What Are the Rough In Dimensions For a Shower Door?

Luxury Bathroom with Tile Floor
Luxury Bathroom with Tile Floor. Getty / Vladimir Godnik

Question: Rough In Dimensions For Shower Door

I'm in the middle or a master bathroom renovation. I'm replacing the old shower fiberglass surround with tile. I'm confident with the tile and waterproofing part but I'm having a tough time finding a solid answer to the simple question of how wide to make the shower opening for a specific door width.

The shower area is 36" across. I'd like to install a 30" frameless glass door. Outside the shower, the wall juts out and will only allow clearance for a 30" door. (the previous door was larger but I brought out the depth of the shower by 6").

So I have to bring in the shower opening to accommodate the door and I can't find a good rule-of-thumb for the space needed from stud-to-stud for the door area and I'm fearful I'll make the space too narrow.

The tile to be used in the shower will be a natural stone 3/8" thick. But with tile, cement board, thinset, hinges, etc. to consider I'd like to make sure I get this right.

I've Googled every possible search criteria I can imagine, but of course, ​I'm only finding solutions to measuring an existing opening to determine what size door to use, never the other way around.

Answer: I understand your dilemma, especially since it's pretty irreversible (or extremely difficult to reverse) once you construct that door opening.

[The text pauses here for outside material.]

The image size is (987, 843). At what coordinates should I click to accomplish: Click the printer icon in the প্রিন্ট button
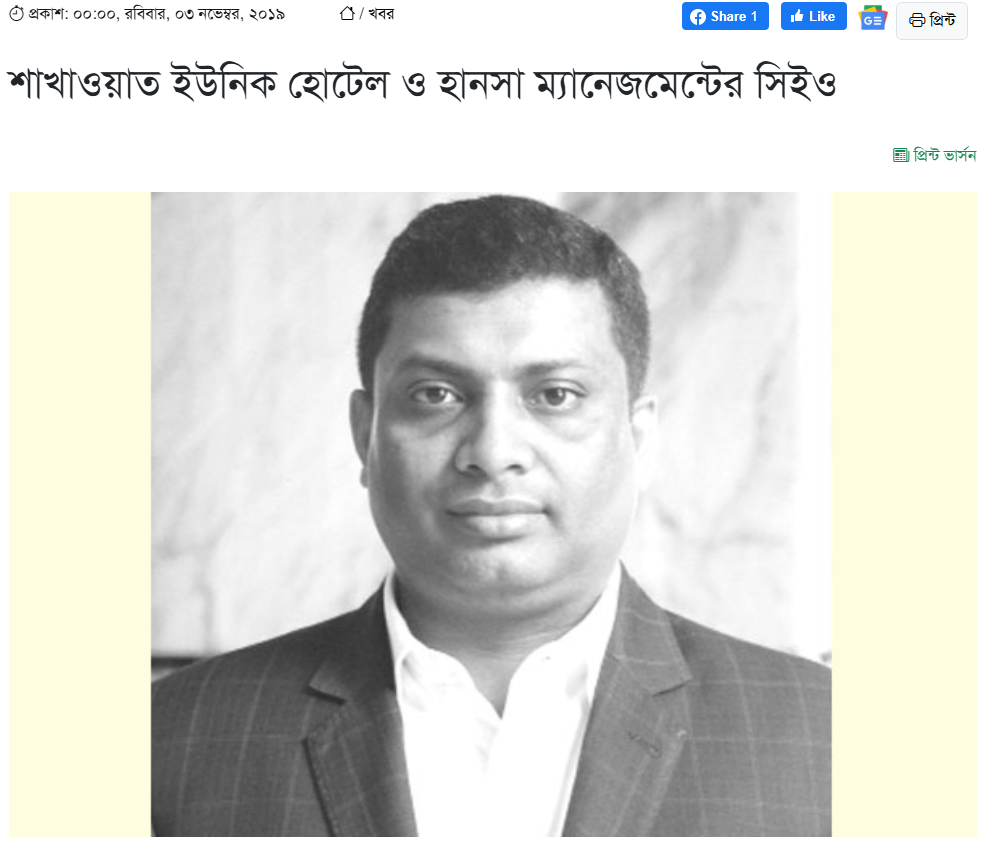(916, 20)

As you probably know, frameless shower doors tend to have one or even two glass side pieces (side lights). The hinge-side piece allows the door to pivot open and closed while maintaining a waterproof seal against the shower wall.

I'm having a hard time picturing the part that juts out. What's certain is that you say nothing more than a 30" door can be used, because of the swing. So for instance, if you have a 33" door, it would only open 45 degrees or less, whereas a 30" door would open the entire 90 degrees or even more?

If you plan on a side light, it might give the door enough room so that it can open 45 degrees.

But that aside, all but one of the dimensions--tile, cement board, and shower door unit--are fixed. Some shower door retailers have detailed spec information on their sites which tell you the rough opening needed.

Both cement board and stone should be specified as true dimensions (e.g., 3/8" thick should mean 3/8" thick). Hinges (and brackets, strike jambs, and all other shower hardware) you can take out of the equation, since they will be included in the door opening technical information.

The only unfixed, malleable dimension is the thickness of the thinset, but it's far less than you might expect. While it looks like a lot when troweled on, it only comes out to 1/16" to 1/8" after the tile is pressed into place.

But in the end, how many frameless shower door units do you have to choose from with an absolute maximum available opening of 36"? I'm guessing about two (which is a good, because it narrows things down for you). There would be one of about 30" and another of about 33". After that, the dimensions likely hit 36" and upward from there.